Saturday, November 15, 2014

Chile - Part Three

Some more highlights from Santiago...

Cementerio General

Santiago has one of the biggest cemetaries in Latin America, with about 2 million people burried in it.   It's still an active cemetary - at the entrance, in fact, there's a scrolling screen listing the times and locations of the dozen of burrials that happen there every day (a lot like the arrivals and depatures screen at an airport).  At the same time, though, people treat the cemetary like a combination of a park and a history museum.  Tours pass through and stop to comment on the presidents burried in it, vendors sell snacks inside, and families stroll along the pathways.  Here some of the things that I thought were the most interesting...

 

This looks like an apartment building, but is actually a multi-level structure housing hundreds of burial slots.  In this cemetary, like in much of Latin America, the most economical way for families to pay for funerals is to buy one of these spaces.  They're a little longer than a coffin, so when the first person dies, they get burried in a coffin and put inside the spot.  After a few years, when their body has decomposed, they pull the coffin out, put the bones in a smaller box, and put the box in the back of the slot - leaving room for the next coffin.


Here's another set of rows of this type of grave.


And here's a close-up of what the individual spaces look like.  They have the names of the people burried in there, and many also have carved stone vases or shelves to hold flowers or other things the people burried in there would like.  There are toys on children's graves, for example, and one widow visits her husband's grave every week with a can of beer to leave for him.

I took a picture of this grave in particular for my Croatian grandma - there are a surprising number of Croatians living (and burried) in Chile!


There are also a lot of Italians.  This is a 15-story mausoleam built just for the Italians living in Santiago.  It's designed to look like a shopping mall - complete with a functioning elevator - because the Italians were the ones who brought that type of building to Chile (and, apparently, that was the collective achievement that they are most proud of).


This is the grave of "Carmencita," who many believe to have been a young girl who was tragically killed but who was, according to cemetary records, actually a middle aged woman who died of natural illness.  She is one of Chile's many "animitas" - people who some consider saints, but who aren't recognized by the Catholic church.  There are similar graves and shrines all over the country of hundreds of different animitas, where people bring flowers and pray for different things.  If the animita grants their request, the people buy plaques that say "Gracias por el favor concibido" ("Thanks for the favor granted") and leave them on the grave or shrine.

There are a couple of other animitas in the cemetary.  High school and college students are particularly found of asking for help on their exams from a president who did a lot of educational reform.  They used to scratch their requests into the stone, until the family put up a sign asking them to stop; now, they slide their requests on paper under the entrance to his mausoleum.  There lots of other shrines of animitas throughout the country - there are so many along a main highway, in fact, that the government is having trouble moving forward with a project to expand it.  No Chilean workers are willing to move the shrines for the contruction for fear of being cursed.  

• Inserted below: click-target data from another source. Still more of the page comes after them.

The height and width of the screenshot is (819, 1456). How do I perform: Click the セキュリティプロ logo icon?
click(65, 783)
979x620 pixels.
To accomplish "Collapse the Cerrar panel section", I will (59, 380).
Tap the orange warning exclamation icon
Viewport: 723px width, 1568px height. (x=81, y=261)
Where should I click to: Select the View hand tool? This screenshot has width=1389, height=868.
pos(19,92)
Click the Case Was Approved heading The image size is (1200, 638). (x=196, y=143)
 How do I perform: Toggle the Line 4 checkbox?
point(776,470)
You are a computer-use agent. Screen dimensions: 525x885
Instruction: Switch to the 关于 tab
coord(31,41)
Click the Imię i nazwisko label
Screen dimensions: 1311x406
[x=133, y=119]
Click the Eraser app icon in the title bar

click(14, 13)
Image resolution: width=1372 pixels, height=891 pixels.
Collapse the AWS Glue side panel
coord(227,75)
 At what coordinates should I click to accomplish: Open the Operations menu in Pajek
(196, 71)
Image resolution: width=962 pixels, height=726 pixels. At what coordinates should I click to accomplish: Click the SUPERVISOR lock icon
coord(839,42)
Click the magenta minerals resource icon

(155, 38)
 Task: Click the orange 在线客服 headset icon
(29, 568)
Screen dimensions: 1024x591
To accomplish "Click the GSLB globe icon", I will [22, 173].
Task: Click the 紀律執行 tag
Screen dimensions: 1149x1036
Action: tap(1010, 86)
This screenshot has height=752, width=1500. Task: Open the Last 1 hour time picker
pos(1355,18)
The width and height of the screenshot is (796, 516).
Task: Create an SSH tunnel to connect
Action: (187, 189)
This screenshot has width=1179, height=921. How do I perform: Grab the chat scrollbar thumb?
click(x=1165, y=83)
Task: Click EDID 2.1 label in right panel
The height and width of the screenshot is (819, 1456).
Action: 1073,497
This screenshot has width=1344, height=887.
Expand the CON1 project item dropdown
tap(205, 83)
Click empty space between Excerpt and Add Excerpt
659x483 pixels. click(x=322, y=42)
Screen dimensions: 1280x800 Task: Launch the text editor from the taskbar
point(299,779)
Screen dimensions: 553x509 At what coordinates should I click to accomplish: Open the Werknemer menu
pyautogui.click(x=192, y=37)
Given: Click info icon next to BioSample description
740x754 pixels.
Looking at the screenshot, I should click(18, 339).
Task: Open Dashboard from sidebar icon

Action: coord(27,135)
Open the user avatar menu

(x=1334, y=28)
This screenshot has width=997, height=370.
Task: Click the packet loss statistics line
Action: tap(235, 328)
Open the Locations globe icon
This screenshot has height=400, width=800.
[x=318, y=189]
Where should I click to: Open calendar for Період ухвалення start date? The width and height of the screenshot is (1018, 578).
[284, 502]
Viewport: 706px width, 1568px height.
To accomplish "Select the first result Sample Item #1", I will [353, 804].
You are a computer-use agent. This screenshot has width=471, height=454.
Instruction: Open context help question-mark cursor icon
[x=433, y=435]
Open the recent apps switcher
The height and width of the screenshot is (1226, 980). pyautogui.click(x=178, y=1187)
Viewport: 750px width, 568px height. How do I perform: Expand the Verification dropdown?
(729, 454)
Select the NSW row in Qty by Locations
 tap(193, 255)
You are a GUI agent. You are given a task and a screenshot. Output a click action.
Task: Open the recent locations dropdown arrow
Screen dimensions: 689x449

Rich Chilean families have a long history of trying to out-do each other with their elaborate, expensive mausoleums.  Here is a super modern one from a Middle Eastern family.

 
This is one designed to look like an Aztec temple.


Here we've got a vaguely Indian-inspired palace.


And this one is faux-Egyptian.

Saint George's 

While I was in Santiago, I got to visit and stay with my friends who are teaching English with ChACE (the Chilean off-shoot of the Notre Dame ACE program that I just graduated from).  Most of them teach at Saint George's College, a gigantic K-12 school with more students than my college.  While I was there, they had a huge fundrasier on campus, so I got the chance to get a tour and meet some of their students.  Here are a few pictures...


This is the entrance...


..and here's the map of the school right inside the entrance.  That's how big it is - it needs a map. 


The fundraiser was a big deal, as well.  There were thousands of people there, buying homemade jelwery donated by artsy families, eating hotdogs and sandwiches from vendors, listening to the live band, and going on rides like this little ferris wheel.  

Reunions!

As fun as it was seeing all of those amazing sites in Santiago, my favorite part of the trip was catching up with some amazing people.  


Here's a bunch of people from my ACE year getting pizza.


Here are representatives from three different Gulf Coast ACE communities posing in the ChACE apartment in front of the Chilean flag.  I had my first-ever Thanksgiving away from home in Pensacola with Johann (right) and visited John (middle) in Mobile, Alabama all the time during ACE.  It was so cool and fun (and random) to be able to see them again...in South America!


Even more randomly, I realized right before I left that two of the girls I studied abroad with in the Dominican Republic are currently in Santiago, Chile, teaching English with another program - and I got to see them for the first time in over three years!  We met up for ice cream and reminiscing about our crazy adventures in Santiago, Dominican Republic, and it was just wonderful.